Work required: Write out exactly the lines below from the one containing "1456x819 pixels." to the last, both ends kept, and nothing more; skip all pictures.

Exercise inputs:
═══

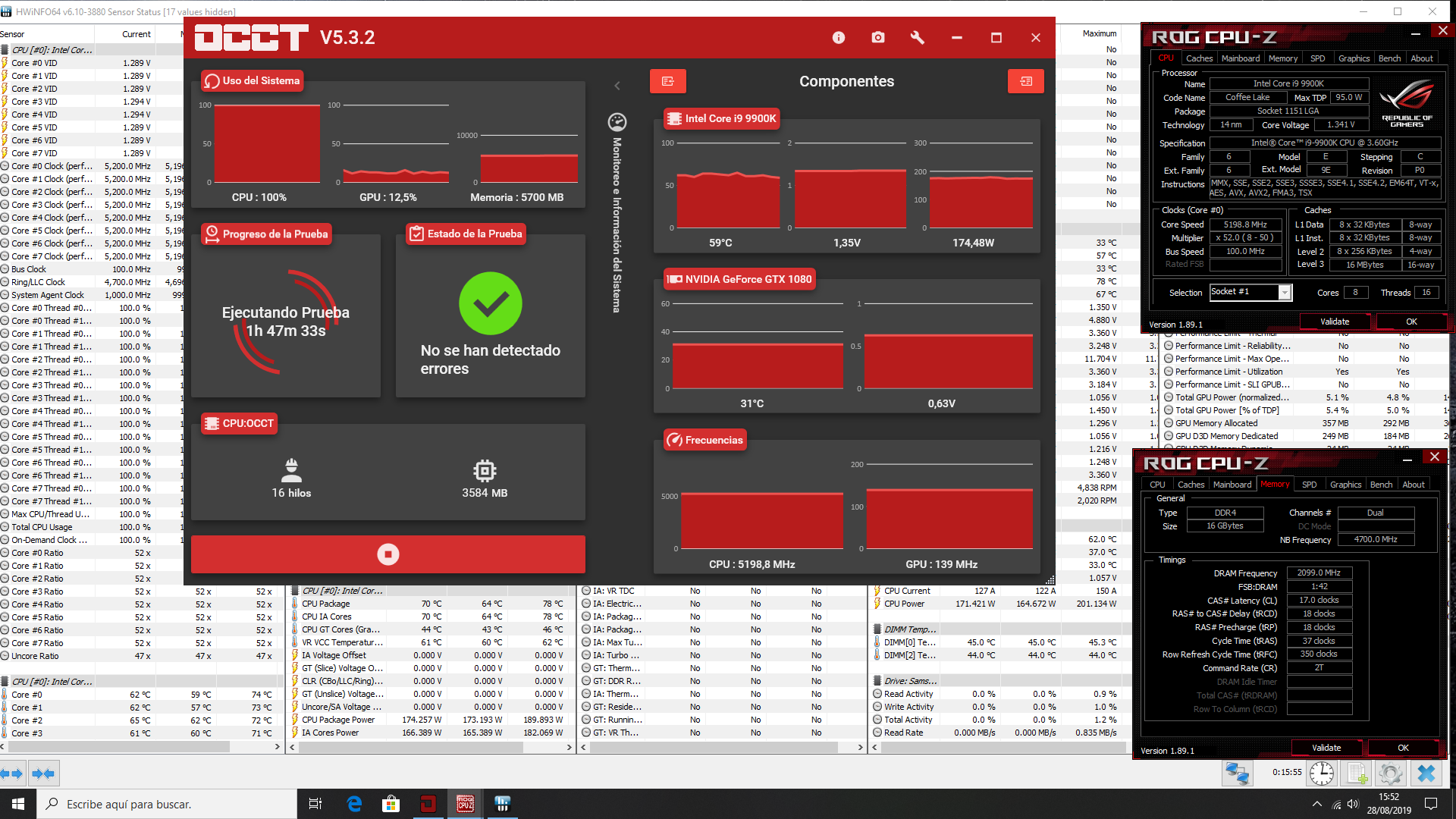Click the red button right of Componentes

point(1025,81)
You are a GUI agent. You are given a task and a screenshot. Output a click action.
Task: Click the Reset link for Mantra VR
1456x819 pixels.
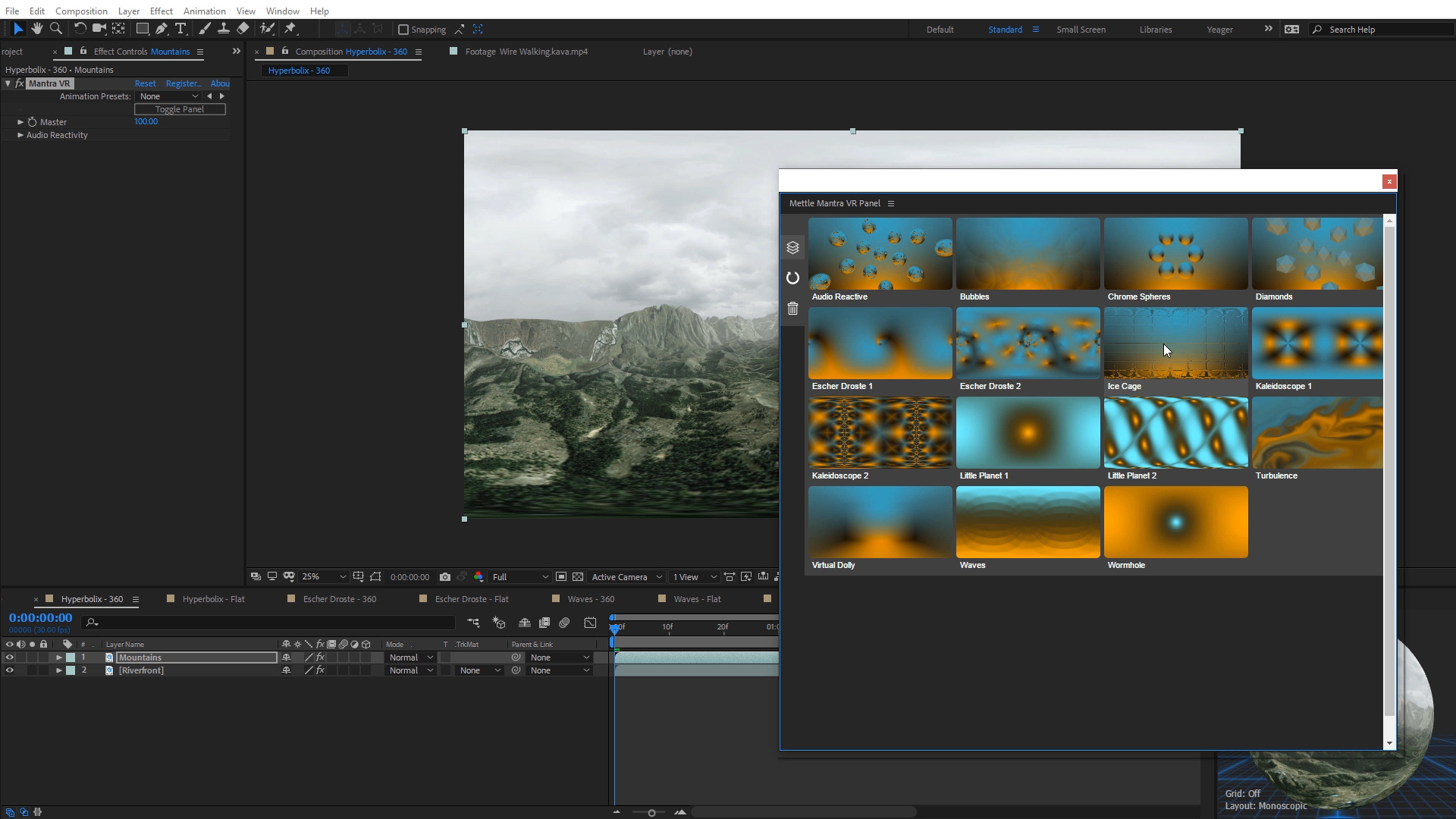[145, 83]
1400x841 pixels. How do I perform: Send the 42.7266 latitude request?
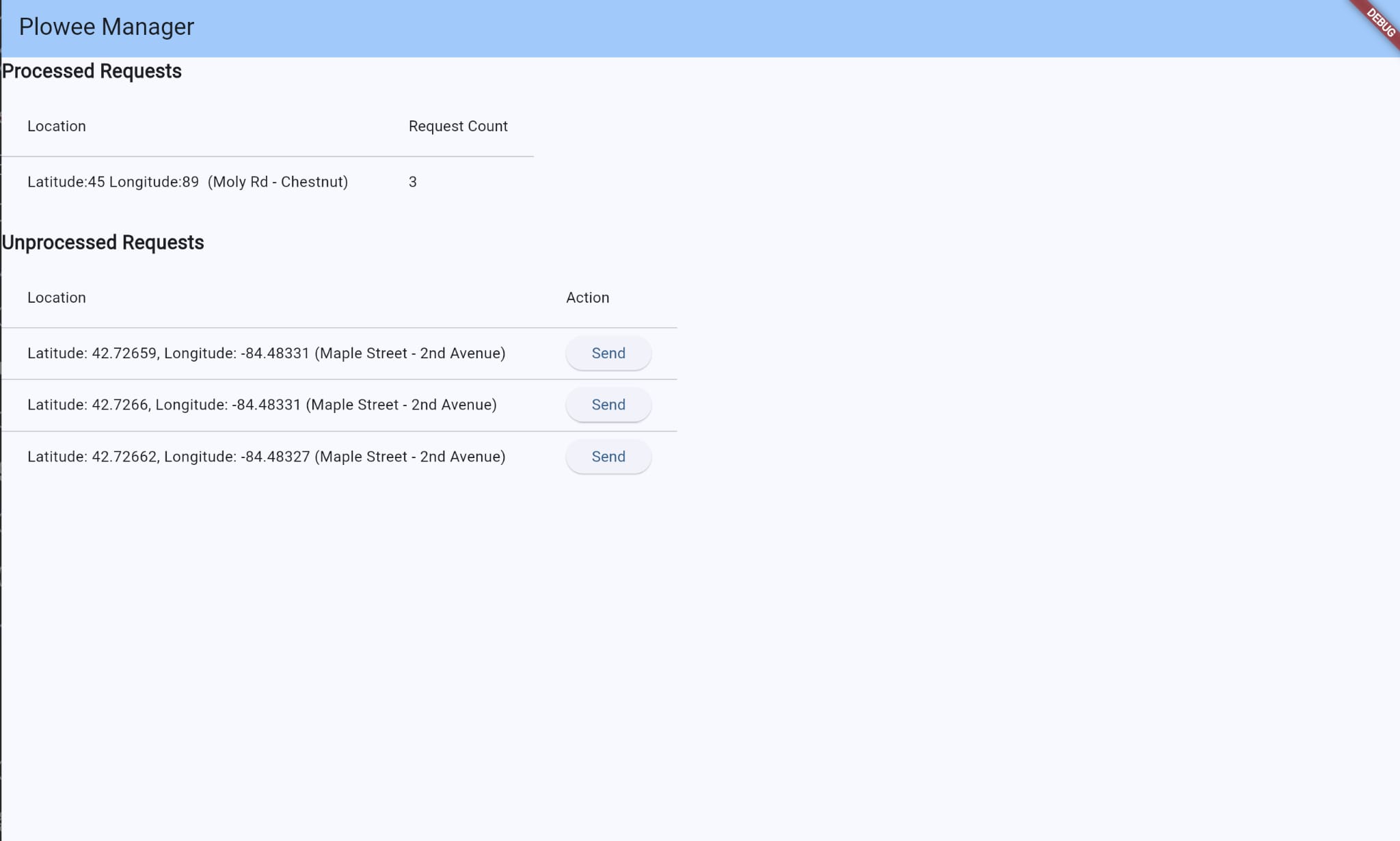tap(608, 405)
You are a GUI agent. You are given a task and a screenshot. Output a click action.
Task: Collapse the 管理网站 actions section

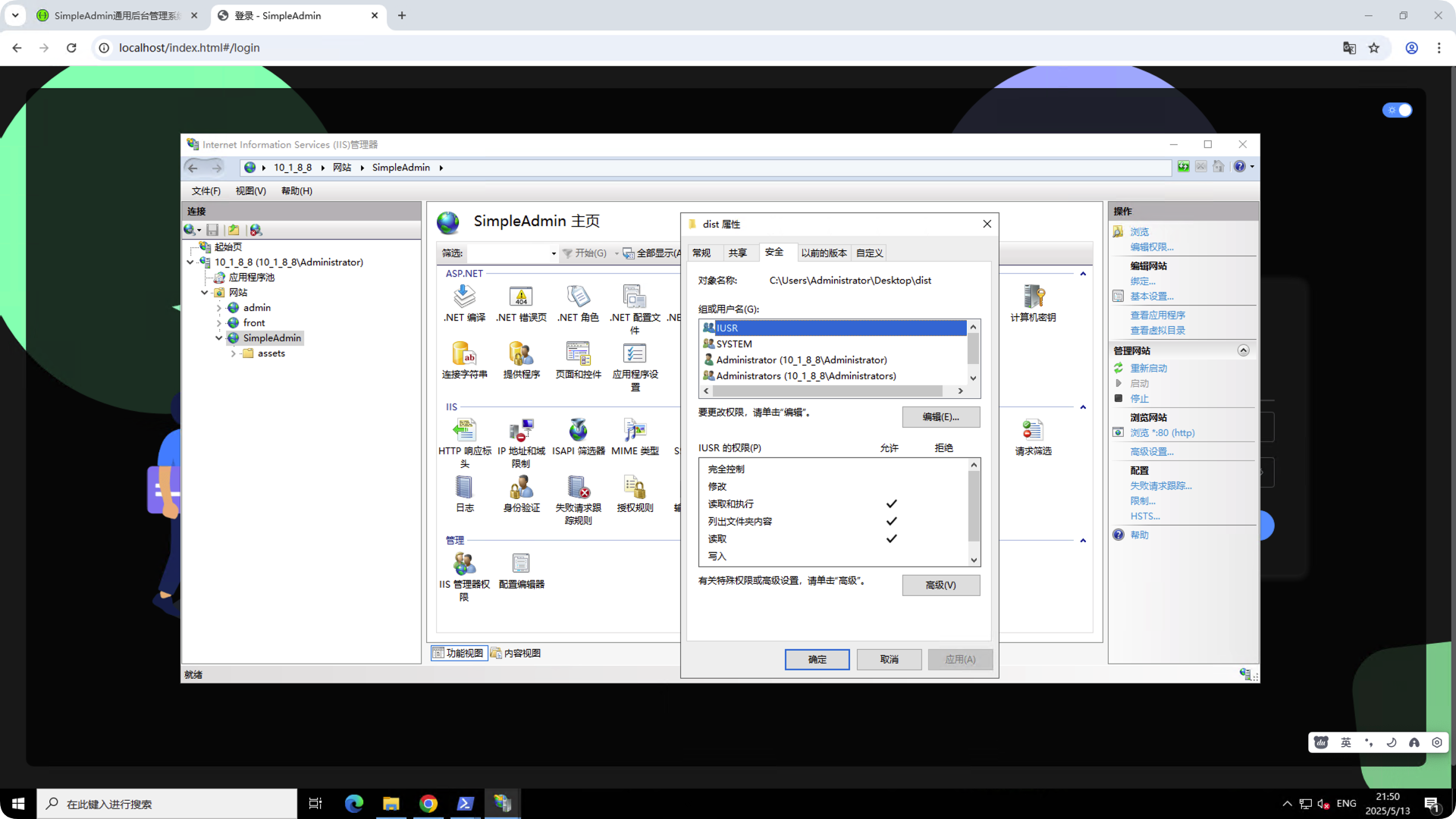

═══

Task response:
1456x819 pixels.
[145, 83]
1400x841 pixels. How do I perform: Send the 42.7266 latitude request?
tap(608, 405)
You are a GUI agent. You are given a task and a screenshot. Output a click action.
Task: Collapse the 管理网站 actions section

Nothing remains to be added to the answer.